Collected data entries
● ● ● ● ●
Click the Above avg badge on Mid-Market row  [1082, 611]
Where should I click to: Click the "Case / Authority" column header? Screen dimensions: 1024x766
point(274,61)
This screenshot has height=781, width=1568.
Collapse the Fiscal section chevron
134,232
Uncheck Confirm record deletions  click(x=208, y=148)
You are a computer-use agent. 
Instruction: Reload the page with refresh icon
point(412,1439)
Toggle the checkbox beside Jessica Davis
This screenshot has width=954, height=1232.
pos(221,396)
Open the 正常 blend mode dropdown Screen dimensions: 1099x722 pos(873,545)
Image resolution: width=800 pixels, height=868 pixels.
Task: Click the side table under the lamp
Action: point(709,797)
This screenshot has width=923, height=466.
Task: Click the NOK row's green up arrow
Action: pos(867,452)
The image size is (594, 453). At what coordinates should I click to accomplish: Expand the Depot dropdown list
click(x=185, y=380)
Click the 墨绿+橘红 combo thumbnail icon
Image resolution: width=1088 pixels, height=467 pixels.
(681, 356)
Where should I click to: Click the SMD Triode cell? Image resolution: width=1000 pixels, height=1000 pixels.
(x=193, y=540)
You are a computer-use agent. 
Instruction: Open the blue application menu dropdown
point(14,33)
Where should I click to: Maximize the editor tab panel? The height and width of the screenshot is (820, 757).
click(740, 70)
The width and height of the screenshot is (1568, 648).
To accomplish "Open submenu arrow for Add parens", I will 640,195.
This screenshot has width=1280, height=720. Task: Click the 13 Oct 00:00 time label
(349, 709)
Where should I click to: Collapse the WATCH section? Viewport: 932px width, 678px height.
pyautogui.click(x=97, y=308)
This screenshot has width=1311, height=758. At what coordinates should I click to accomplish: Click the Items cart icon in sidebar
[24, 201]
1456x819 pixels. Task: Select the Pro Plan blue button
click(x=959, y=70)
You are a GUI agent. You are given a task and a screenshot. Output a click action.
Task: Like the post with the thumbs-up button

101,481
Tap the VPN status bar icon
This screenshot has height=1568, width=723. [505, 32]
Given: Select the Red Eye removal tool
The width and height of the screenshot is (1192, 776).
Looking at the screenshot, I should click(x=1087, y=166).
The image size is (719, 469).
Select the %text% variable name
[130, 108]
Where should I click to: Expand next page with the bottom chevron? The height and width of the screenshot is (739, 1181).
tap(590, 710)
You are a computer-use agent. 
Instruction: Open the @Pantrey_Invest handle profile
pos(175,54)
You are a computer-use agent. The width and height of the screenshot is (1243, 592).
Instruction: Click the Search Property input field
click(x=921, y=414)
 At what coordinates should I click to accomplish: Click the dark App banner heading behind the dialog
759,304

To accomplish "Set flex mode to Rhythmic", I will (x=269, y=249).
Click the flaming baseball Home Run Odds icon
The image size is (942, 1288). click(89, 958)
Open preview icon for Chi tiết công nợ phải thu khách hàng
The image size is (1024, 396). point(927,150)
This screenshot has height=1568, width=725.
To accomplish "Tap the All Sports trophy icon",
● ● ● ● ●
**Task to complete:** Output every line from the records, exactly as written.

**Response:**
Click the Above avg badge on Mid-Market row  [1082, 611]
Where should I click to: Click the "Case / Authority" column header? Screen dimensions: 1024x766
point(274,61)
This screenshot has height=781, width=1568.
Collapse the Fiscal section chevron
134,232
Uncheck Confirm record deletions  click(x=208, y=148)
You are a computer-use agent. 
Instruction: Reload the page with refresh icon
point(412,1439)
Toggle the checkbox beside Jessica Davis
This screenshot has width=954, height=1232.
pos(221,396)
Open the 正常 blend mode dropdown Screen dimensions: 1099x722 pos(873,545)
Image resolution: width=800 pixels, height=868 pixels.
Task: Click the side table under the lamp
Action: point(709,797)
This screenshot has width=923, height=466.
Task: Click the NOK row's green up arrow
Action: pos(867,452)
The image size is (594, 453). At what coordinates should I click to accomplish: Expand the Depot dropdown list
click(x=185, y=380)
Click the 墨绿+橘红 combo thumbnail icon
Image resolution: width=1088 pixels, height=467 pixels.
(681, 356)
Where should I click to: Click the SMD Triode cell? Image resolution: width=1000 pixels, height=1000 pixels.
(x=193, y=540)
You are a computer-use agent. 
Instruction: Open the blue application menu dropdown
point(14,33)
Where should I click to: Maximize the editor tab panel? The height and width of the screenshot is (820, 757).
click(740, 70)
The width and height of the screenshot is (1568, 648).
To accomplish "Open submenu arrow for Add parens", I will 640,195.
This screenshot has width=1280, height=720. Task: Click the 13 Oct 00:00 time label
(349, 709)
Where should I click to: Collapse the WATCH section? Viewport: 932px width, 678px height.
pyautogui.click(x=97, y=308)
This screenshot has width=1311, height=758. At what coordinates should I click to accomplish: Click the Items cart icon in sidebar
[24, 201]
1456x819 pixels. Task: Select the Pro Plan blue button
click(x=959, y=70)
You are a GUI agent. You are given a task and a screenshot. Output a click action.
Task: Like the post with the thumbs-up button

101,481
Tap the VPN status bar icon
This screenshot has height=1568, width=723. [505, 32]
Given: Select the Red Eye removal tool
The width and height of the screenshot is (1192, 776).
Looking at the screenshot, I should click(x=1087, y=166).
The image size is (719, 469).
Select the %text% variable name
[130, 108]
Where should I click to: Expand next page with the bottom chevron? The height and width of the screenshot is (739, 1181).
tap(590, 710)
You are a computer-use agent. 
Instruction: Open the @Pantrey_Invest handle profile
pos(175,54)
You are a computer-use agent. The width and height of the screenshot is (1243, 592).
Instruction: Click the Search Property input field
click(x=921, y=414)
 At what coordinates should I click to accomplish: Click the dark App banner heading behind the dialog
759,304

To accomplish "Set flex mode to Rhythmic", I will (x=269, y=249).
Click the flaming baseball Home Run Odds icon
The image size is (942, 1288). click(89, 958)
Open preview icon for Chi tiết công nợ phải thu khách hàng
The image size is (1024, 396). point(927,150)
This screenshot has height=1568, width=725.
To accomplish "Tap the All Sports trophy icon",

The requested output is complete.